* [TASK DETAILS]: Could you show all lines in the entries below that contain the string "Toggle"?

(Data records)

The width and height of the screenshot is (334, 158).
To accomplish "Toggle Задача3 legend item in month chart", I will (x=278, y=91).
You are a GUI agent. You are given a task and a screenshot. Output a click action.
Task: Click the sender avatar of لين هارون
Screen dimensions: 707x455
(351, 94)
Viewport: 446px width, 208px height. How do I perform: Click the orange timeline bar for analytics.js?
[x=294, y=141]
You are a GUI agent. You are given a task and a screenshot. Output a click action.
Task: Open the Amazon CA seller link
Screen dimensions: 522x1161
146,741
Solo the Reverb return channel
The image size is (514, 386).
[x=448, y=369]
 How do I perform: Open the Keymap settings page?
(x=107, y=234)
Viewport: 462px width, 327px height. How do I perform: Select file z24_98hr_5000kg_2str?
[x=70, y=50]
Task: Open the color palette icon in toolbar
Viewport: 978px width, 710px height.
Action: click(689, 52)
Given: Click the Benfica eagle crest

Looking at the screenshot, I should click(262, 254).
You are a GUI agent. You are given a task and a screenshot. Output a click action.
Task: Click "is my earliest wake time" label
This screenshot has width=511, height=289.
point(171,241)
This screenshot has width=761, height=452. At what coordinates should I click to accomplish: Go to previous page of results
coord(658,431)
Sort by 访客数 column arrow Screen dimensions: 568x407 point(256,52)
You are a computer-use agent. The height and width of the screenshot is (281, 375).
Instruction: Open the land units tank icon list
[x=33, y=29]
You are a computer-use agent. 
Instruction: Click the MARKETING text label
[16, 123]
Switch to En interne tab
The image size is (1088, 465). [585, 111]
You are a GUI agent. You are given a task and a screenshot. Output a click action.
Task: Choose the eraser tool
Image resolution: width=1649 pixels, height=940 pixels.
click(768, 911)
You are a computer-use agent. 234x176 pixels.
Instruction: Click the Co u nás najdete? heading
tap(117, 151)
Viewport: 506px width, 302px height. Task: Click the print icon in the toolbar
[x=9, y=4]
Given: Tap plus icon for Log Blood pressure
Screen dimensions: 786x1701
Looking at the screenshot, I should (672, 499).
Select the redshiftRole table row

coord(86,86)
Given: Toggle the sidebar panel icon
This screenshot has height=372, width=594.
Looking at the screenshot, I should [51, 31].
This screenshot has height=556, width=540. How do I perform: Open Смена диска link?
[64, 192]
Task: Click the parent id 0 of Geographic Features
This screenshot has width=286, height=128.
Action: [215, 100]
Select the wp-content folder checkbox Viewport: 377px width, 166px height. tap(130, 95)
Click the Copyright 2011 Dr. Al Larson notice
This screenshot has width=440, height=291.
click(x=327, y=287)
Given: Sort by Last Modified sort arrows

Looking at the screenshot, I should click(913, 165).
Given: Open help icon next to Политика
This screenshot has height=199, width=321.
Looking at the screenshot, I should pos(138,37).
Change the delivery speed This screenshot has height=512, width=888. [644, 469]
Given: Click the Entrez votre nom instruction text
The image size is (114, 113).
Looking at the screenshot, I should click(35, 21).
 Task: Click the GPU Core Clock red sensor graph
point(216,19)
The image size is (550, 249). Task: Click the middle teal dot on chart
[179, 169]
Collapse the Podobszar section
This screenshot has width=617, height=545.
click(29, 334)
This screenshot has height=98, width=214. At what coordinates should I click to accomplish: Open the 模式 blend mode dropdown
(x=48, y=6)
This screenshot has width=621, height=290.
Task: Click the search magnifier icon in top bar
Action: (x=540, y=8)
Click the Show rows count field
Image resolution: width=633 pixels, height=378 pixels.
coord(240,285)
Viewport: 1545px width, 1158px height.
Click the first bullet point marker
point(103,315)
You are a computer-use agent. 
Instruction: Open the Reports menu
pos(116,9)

* [SOLUTION TO THE PROBLEM]:
To accomplish "Toggle Задача3 legend item in month chart", I will (x=278, y=91).
Given: Toggle the sidebar panel icon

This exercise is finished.